Janczar Janczar
181
BLOG

Czy KOMOROWSKI i KOPACZ, złoża wieńce 8 maja pod pomnikiem żołnierz LWP w Berlin

Janczar Janczar Polityka Obserwuj notkę 3

Witam.

Nu wilk nie pagadim.

Dzielny Rząd III RP, dał odpór mołojcom Władimirowicz,  ukrytych pod przykrywką motocyklistów zwących się NOCNE WILKI.

Tak jest jak organizatorzy przejazdu, przez kraj, potęgę gospodarczą i militarną UE, nie zapoznają się z odrobiną historii.

A my Polacy mamy bogatą historię walki z wilkami. Ostatnia sięga czasów końca drugiej wojny światowej , kiedy naszym dzielnym żołnierzom przyszło walczyć z WERWOLFEM, organizacją militarną hitlerowców, zorganizowaną na wzór partyzantki. Jak wiemy WERWOLFF dostał takie baty, że uciekając zatrzymał się dopiero w Argentynie i Paragwaju.

Rodzime wilki wolały w drogę nie wchodzić pamiętając, że pierwszy myśliwy strzelbę odwiesił na czas prezydentury, która może skończyć się w maju tego roku.

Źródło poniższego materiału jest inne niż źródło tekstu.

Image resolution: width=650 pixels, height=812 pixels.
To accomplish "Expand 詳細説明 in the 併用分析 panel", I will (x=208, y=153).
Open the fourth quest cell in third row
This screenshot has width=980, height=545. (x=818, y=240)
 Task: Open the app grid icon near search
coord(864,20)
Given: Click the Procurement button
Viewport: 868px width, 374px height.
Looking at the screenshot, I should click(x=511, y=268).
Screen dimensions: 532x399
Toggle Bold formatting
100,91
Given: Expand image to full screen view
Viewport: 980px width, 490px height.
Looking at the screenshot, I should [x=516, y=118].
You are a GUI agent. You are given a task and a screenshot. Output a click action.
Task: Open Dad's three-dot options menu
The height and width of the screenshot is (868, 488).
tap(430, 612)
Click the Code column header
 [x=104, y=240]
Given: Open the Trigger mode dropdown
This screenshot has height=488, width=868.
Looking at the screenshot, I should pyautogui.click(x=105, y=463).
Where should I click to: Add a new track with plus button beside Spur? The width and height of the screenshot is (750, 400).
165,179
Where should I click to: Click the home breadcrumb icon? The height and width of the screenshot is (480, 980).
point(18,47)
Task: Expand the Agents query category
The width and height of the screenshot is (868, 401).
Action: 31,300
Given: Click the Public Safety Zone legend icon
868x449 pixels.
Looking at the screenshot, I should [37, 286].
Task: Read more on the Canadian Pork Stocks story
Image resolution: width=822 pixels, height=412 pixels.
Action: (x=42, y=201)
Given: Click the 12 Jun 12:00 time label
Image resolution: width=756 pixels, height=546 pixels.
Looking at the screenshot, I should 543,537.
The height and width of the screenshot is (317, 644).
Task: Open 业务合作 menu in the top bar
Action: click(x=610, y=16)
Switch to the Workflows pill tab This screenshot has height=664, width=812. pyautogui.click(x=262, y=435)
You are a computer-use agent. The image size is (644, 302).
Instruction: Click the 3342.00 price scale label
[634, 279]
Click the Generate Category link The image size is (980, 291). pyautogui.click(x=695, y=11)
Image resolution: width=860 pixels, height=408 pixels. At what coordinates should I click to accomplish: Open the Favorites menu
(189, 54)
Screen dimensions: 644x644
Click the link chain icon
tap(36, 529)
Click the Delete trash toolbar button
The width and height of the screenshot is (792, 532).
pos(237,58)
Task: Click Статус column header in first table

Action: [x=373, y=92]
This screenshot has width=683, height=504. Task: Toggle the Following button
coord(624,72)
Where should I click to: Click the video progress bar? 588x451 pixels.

Teraz ze wschodu nadciąga kolejna wataha wilków. Dzielny rząd, wraz najlepszym specem od obronności postanowił działać. Tak im się wydaje, ponieważ Niemcy siedząc na tylnym siedzeniu u Schetyny, naszymi rękami zablokują prowokacyjne składanie wieńców w Berlinie, przez ludzi Putina. Tak wygląda nasza niezależna polityka zagraniczna wpisana w główny nurt europejskiego ścieku.Merkel oczywiści całą winę zwali na nas, składając wieniec w Moskwie.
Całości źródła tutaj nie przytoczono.